要想讓對方輸,就要拋出論點,讓他去反駁,去自證。
僧人果然上當。
方丈云淡風輕,僧人面紅耳赤。
眼看吵不過,僧人抓住方丈袖子,把方丈拉到一邊。
方丈見他鬼鬼祟祟,心頭警惕大起:“你干什么?別拉拉扯扯。”
“你知道我是誰嗎?”僧人問。
方丈本想說“我管你是誰,”思索一下,又裝出好奇的樣子:“你是誰?”
“我是城外普安寺的方丈,聽說今日曹刺史小外孫過滿月,特意來的。你可想好了,我就是本地的寺廟,本地的僧人,不像你,外來的,你確定要和我作對?”
“不如這樣,我就按我說的,小姑娘就是有鬼上身,到時候我作法,拿到錢,我就不追究你了,當然,你還得把你的袈裟給我。”

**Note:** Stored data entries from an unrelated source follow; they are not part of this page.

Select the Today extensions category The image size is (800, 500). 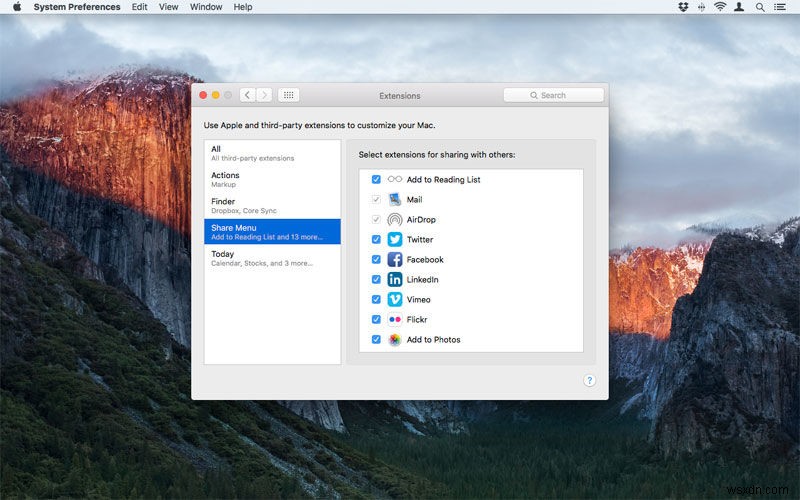(272, 258)
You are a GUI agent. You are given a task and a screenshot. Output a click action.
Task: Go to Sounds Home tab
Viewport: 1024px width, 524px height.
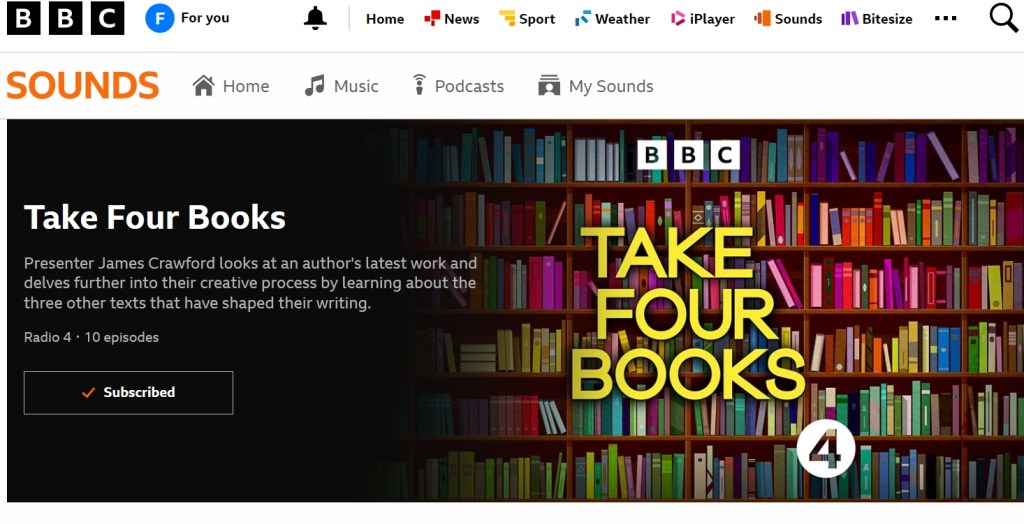tap(231, 86)
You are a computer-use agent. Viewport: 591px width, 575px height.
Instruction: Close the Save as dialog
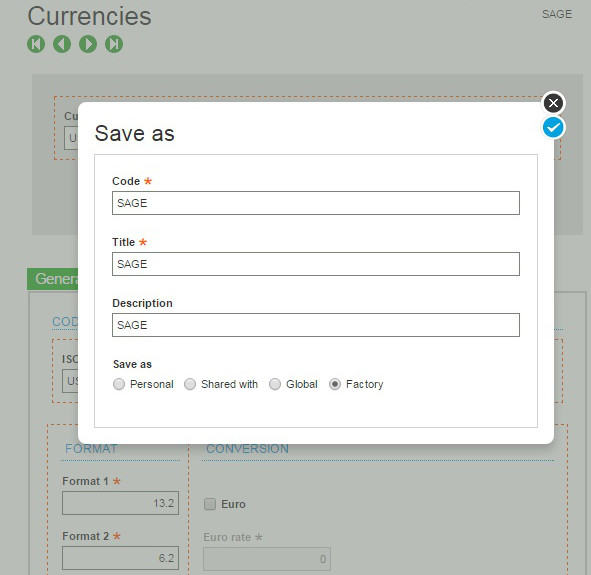[x=553, y=103]
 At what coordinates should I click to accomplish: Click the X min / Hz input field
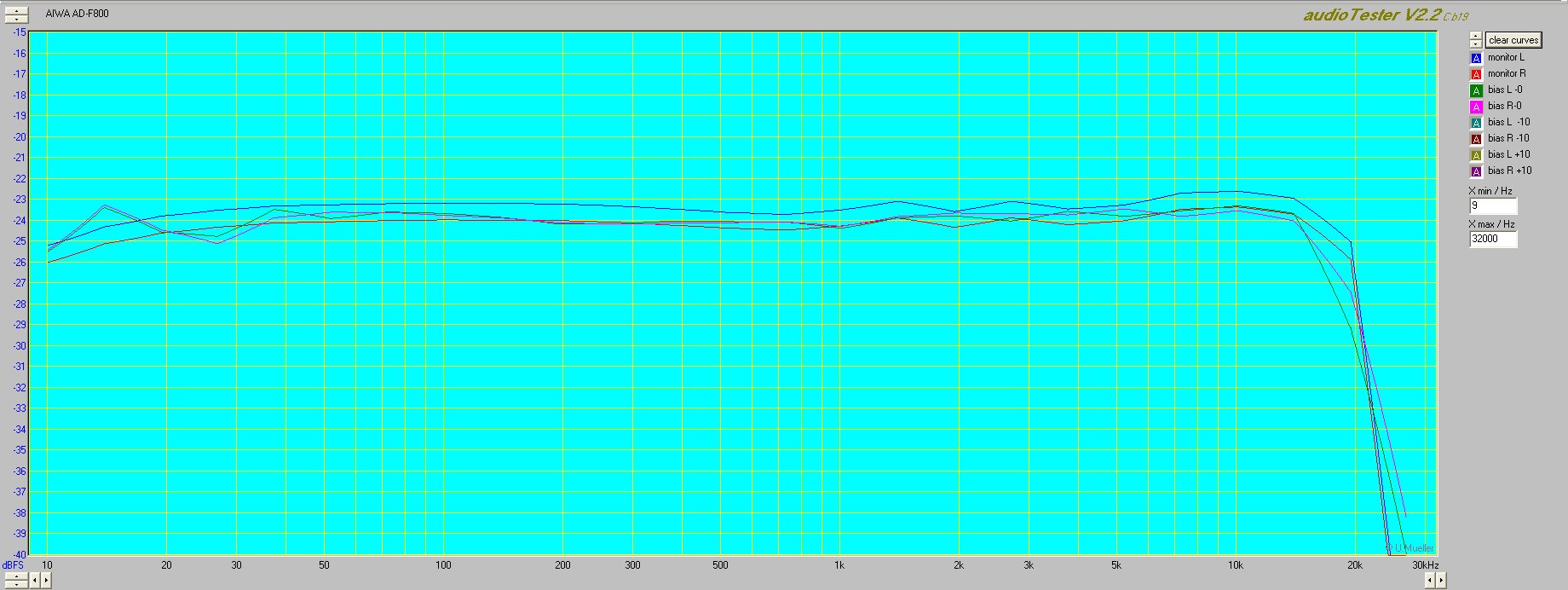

方丈以為自己耳朵出毛病了,指指佛珠:“這個你不要?這上面可有舍利,比袈裟可貴。”
僧人眼睛放光:“要。”
方丈輕笑:“你是特意自己來的,貧僧是刺史請來的。”
“另外,我記得有一只聰明機智,蓋世無雙,比很多人還聰明的鳥兒曾經說過一句名。”
“上嘴唇挨著天,下嘴唇挨著地,天地之間就剩下這一張嘴,沒臉了!”
僧人還正琢磨,怎么前面那么多綴詞,到最后說的是一只鳥兒,鳥兒有那么聰明嗎?關鍵是,鳥兒會說話嗎?
再一聽,方丈這是罵他呢!
他臉色一變,還沒開口反駁,方丈怒喝一聲:“小蘭,罵他!”
方丈那會兒就瞄見一道黑影子落在枝頭,不走也不下來,就在那看熱鬧,非小蘭莫屬。
果然,小蘭拍著翅膀飛過來:“哦喲喲,聰明機智,蓋世無雙,比很多人還聰明的鳥兒要開罵了!”
“什么神什么鬼?騙人的嘴,貪心的鬼!”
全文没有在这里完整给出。